Print the records exactly as they are written.
======== Raw data
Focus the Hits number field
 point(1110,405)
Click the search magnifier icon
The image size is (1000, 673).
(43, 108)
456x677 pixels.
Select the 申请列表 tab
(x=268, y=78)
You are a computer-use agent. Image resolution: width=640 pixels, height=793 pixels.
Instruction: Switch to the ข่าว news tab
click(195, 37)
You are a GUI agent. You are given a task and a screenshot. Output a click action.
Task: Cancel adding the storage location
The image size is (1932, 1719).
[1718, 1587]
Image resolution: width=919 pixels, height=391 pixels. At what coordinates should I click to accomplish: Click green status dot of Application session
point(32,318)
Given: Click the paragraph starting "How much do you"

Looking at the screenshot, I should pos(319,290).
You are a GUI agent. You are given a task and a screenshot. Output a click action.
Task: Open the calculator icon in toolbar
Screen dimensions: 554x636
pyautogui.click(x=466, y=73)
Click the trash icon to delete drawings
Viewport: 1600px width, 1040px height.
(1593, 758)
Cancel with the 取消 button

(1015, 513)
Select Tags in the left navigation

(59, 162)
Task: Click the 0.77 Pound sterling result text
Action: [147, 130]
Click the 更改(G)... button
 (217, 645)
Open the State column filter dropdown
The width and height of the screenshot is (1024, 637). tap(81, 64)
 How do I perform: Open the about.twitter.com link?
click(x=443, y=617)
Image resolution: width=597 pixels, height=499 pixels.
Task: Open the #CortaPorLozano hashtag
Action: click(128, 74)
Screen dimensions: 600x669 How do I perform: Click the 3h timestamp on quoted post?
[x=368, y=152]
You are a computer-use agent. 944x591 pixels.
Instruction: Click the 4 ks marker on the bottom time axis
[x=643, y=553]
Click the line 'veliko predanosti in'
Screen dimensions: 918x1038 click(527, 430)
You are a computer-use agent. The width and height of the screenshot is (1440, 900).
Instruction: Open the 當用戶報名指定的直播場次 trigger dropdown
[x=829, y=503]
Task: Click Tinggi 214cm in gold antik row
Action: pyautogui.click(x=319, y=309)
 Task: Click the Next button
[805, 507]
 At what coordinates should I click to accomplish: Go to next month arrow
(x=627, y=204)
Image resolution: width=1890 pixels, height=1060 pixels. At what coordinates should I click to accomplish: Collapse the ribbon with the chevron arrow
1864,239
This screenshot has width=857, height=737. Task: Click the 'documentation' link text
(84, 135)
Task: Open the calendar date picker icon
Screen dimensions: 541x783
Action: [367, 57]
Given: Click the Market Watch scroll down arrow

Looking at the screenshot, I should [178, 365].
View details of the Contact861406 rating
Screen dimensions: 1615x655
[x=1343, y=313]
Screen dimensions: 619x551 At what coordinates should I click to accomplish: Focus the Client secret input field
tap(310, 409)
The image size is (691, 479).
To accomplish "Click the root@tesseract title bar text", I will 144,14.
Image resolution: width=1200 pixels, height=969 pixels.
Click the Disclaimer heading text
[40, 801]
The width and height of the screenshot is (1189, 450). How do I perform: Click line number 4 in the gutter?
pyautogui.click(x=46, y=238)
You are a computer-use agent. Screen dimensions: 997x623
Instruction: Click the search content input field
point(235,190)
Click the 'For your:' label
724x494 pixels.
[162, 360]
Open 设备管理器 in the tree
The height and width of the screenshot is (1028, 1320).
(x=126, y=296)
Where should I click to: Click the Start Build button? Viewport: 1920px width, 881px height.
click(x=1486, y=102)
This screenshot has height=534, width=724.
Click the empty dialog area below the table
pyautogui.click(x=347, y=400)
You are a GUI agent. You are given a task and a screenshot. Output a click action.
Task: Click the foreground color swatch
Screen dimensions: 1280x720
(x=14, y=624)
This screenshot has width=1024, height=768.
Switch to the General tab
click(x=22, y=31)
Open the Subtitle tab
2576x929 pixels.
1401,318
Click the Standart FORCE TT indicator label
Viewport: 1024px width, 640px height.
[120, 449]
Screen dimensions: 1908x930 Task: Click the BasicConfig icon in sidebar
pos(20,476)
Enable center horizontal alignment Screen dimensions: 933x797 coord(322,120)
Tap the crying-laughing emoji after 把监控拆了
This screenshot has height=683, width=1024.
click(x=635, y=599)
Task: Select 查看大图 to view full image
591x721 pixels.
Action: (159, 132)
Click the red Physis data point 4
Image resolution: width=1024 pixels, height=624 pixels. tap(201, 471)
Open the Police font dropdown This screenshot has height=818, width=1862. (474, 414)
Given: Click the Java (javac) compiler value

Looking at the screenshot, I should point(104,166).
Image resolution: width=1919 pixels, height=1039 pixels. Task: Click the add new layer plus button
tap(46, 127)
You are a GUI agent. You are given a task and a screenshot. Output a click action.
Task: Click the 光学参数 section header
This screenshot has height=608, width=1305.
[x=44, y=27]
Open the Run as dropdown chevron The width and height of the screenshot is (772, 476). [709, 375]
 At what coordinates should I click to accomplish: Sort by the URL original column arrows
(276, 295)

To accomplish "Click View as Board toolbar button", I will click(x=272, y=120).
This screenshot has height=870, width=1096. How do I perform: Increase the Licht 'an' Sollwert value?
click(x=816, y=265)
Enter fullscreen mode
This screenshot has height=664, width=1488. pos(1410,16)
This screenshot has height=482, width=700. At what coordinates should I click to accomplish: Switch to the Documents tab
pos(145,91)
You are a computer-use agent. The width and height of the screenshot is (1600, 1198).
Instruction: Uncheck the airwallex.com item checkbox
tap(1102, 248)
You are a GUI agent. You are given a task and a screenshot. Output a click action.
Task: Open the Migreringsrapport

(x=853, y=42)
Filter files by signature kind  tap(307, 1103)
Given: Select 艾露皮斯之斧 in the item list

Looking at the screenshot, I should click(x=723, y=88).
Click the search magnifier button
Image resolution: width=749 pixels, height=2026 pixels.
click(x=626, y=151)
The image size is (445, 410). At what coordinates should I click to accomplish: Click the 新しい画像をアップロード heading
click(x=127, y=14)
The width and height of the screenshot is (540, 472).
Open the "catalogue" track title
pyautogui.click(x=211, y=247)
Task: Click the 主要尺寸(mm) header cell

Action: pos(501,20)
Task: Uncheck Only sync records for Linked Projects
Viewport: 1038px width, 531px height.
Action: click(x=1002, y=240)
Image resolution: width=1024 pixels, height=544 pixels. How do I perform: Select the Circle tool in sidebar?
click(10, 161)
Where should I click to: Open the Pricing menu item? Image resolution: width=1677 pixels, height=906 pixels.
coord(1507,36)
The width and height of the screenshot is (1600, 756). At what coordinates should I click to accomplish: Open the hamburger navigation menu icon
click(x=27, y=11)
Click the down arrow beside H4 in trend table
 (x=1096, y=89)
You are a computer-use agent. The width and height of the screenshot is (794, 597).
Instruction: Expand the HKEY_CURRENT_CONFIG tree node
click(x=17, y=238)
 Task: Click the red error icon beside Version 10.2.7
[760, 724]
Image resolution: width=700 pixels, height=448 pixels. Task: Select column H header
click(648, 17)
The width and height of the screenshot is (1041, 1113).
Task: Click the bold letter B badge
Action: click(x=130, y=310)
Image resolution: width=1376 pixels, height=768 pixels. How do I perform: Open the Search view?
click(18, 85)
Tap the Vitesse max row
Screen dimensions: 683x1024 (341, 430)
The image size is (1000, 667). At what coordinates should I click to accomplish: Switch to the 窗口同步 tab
================
Exercise response:
Focus the Hits number field
 point(1110,405)
Click the search magnifier icon
The image size is (1000, 673).
(43, 108)
456x677 pixels.
Select the 申请列表 tab
(x=268, y=78)
You are a computer-use agent. Image resolution: width=640 pixels, height=793 pixels.
Instruction: Switch to the ข่าว news tab
click(195, 37)
You are a GUI agent. You are given a task and a screenshot. Output a click action.
Task: Cancel adding the storage location
The image size is (1932, 1719).
[1718, 1587]
Image resolution: width=919 pixels, height=391 pixels. At what coordinates should I click to accomplish: Click green status dot of Application session
point(32,318)
Given: Click the paragraph starting "How much do you"

Looking at the screenshot, I should pos(319,290).
You are a GUI agent. You are given a task and a screenshot. Output a click action.
Task: Open the calculator icon in toolbar
Screen dimensions: 554x636
pyautogui.click(x=466, y=73)
Click the trash icon to delete drawings
Viewport: 1600px width, 1040px height.
(1593, 758)
Cancel with the 取消 button

(1015, 513)
Select Tags in the left navigation

(59, 162)
Task: Click the 0.77 Pound sterling result text
Action: [147, 130]
Click the 更改(G)... button
 (217, 645)
Open the State column filter dropdown
The width and height of the screenshot is (1024, 637). tap(81, 64)
 How do I perform: Open the about.twitter.com link?
click(x=443, y=617)
Image resolution: width=597 pixels, height=499 pixels.
Task: Open the #CortaPorLozano hashtag
Action: click(128, 74)
Screen dimensions: 600x669 How do I perform: Click the 3h timestamp on quoted post?
[x=368, y=152]
You are a computer-use agent. 944x591 pixels.
Instruction: Click the 4 ks marker on the bottom time axis
[x=643, y=553]
Click the line 'veliko predanosti in'
Screen dimensions: 918x1038 click(527, 430)
You are a computer-use agent. The width and height of the screenshot is (1440, 900).
Instruction: Open the 當用戶報名指定的直播場次 trigger dropdown
[x=829, y=503]
Task: Click Tinggi 214cm in gold antik row
Action: pyautogui.click(x=319, y=309)
 Task: Click the Next button
[805, 507]
 At what coordinates should I click to accomplish: Go to next month arrow
(x=627, y=204)
Image resolution: width=1890 pixels, height=1060 pixels. At what coordinates should I click to accomplish: Collapse the ribbon with the chevron arrow
1864,239
This screenshot has width=857, height=737. Task: Click the 'documentation' link text
(84, 135)
Task: Open the calendar date picker icon
Screen dimensions: 541x783
Action: [367, 57]
Given: Click the Market Watch scroll down arrow

Looking at the screenshot, I should [178, 365].
View details of the Contact861406 rating
Screen dimensions: 1615x655
[x=1343, y=313]
Screen dimensions: 619x551 At what coordinates should I click to accomplish: Focus the Client secret input field
tap(310, 409)
The image size is (691, 479).
To accomplish "Click the root@tesseract title bar text", I will 144,14.
Image resolution: width=1200 pixels, height=969 pixels.
Click the Disclaimer heading text
[40, 801]
The width and height of the screenshot is (1189, 450). How do I perform: Click line number 4 in the gutter?
pyautogui.click(x=46, y=238)
You are a computer-use agent. Screen dimensions: 997x623
Instruction: Click the search content input field
point(235,190)
Click the 'For your:' label
724x494 pixels.
[162, 360]
Open 设备管理器 in the tree
The height and width of the screenshot is (1028, 1320).
(x=126, y=296)
Where should I click to: Click the Start Build button? Viewport: 1920px width, 881px height.
click(x=1486, y=102)
This screenshot has height=534, width=724.
Click the empty dialog area below the table
pyautogui.click(x=347, y=400)
You are a GUI agent. You are given a task and a screenshot. Output a click action.
Task: Click the foreground color swatch
Screen dimensions: 1280x720
(x=14, y=624)
This screenshot has width=1024, height=768.
Switch to the General tab
click(x=22, y=31)
Open the Subtitle tab
2576x929 pixels.
1401,318
Click the Standart FORCE TT indicator label
Viewport: 1024px width, 640px height.
[120, 449]
Screen dimensions: 1908x930 Task: Click the BasicConfig icon in sidebar
pos(20,476)
Enable center horizontal alignment Screen dimensions: 933x797 coord(322,120)
Tap the crying-laughing emoji after 把监控拆了
This screenshot has height=683, width=1024.
click(x=635, y=599)
Task: Select 查看大图 to view full image
591x721 pixels.
Action: (159, 132)
Click the red Physis data point 4
Image resolution: width=1024 pixels, height=624 pixels. tap(201, 471)
Open the Police font dropdown This screenshot has height=818, width=1862. (474, 414)
Given: Click the Java (javac) compiler value

Looking at the screenshot, I should point(104,166).
Image resolution: width=1919 pixels, height=1039 pixels. Task: Click the add new layer plus button
tap(46, 127)
You are a GUI agent. You are given a task and a screenshot. Output a click action.
Task: Click the 光学参数 section header
This screenshot has height=608, width=1305.
[x=44, y=27]
Open the Run as dropdown chevron The width and height of the screenshot is (772, 476). [709, 375]
 At what coordinates should I click to accomplish: Sort by the URL original column arrows
(276, 295)

To accomplish "Click View as Board toolbar button", I will click(x=272, y=120).
This screenshot has height=870, width=1096. How do I perform: Increase the Licht 'an' Sollwert value?
click(x=816, y=265)
Enter fullscreen mode
This screenshot has height=664, width=1488. pos(1410,16)
This screenshot has height=482, width=700. At what coordinates should I click to accomplish: Switch to the Documents tab
pos(145,91)
You are a computer-use agent. The width and height of the screenshot is (1600, 1198).
Instruction: Uncheck the airwallex.com item checkbox
tap(1102, 248)
You are a GUI agent. You are given a task and a screenshot. Output a click action.
Task: Open the Migreringsrapport

(x=853, y=42)
Filter files by signature kind  tap(307, 1103)
Given: Select 艾露皮斯之斧 in the item list

Looking at the screenshot, I should click(x=723, y=88).
Click the search magnifier button
Image resolution: width=749 pixels, height=2026 pixels.
click(x=626, y=151)
The image size is (445, 410). At what coordinates should I click to accomplish: Click the 新しい画像をアップロード heading
click(x=127, y=14)
The width and height of the screenshot is (540, 472).
Open the "catalogue" track title
pyautogui.click(x=211, y=247)
Task: Click the 主要尺寸(mm) header cell

Action: pos(501,20)
Task: Uncheck Only sync records for Linked Projects
Viewport: 1038px width, 531px height.
Action: click(x=1002, y=240)
Image resolution: width=1024 pixels, height=544 pixels. How do I perform: Select the Circle tool in sidebar?
click(10, 161)
Where should I click to: Open the Pricing menu item? Image resolution: width=1677 pixels, height=906 pixels.
coord(1507,36)
The width and height of the screenshot is (1600, 756). At what coordinates should I click to accomplish: Open the hamburger navigation menu icon
click(x=27, y=11)
Click the down arrow beside H4 in trend table
 (x=1096, y=89)
You are a computer-use agent. The width and height of the screenshot is (794, 597).
Instruction: Expand the HKEY_CURRENT_CONFIG tree node
click(x=17, y=238)
 Task: Click the red error icon beside Version 10.2.7
[760, 724]
Image resolution: width=700 pixels, height=448 pixels. Task: Select column H header
click(648, 17)
The width and height of the screenshot is (1041, 1113).
Task: Click the bold letter B badge
Action: click(x=130, y=310)
Image resolution: width=1376 pixels, height=768 pixels. How do I perform: Open the Search view?
click(18, 85)
Tap the Vitesse max row
Screen dimensions: 683x1024 (341, 430)
The image size is (1000, 667). At what coordinates should I click to accomplish: Switch to the 窗口同步 tab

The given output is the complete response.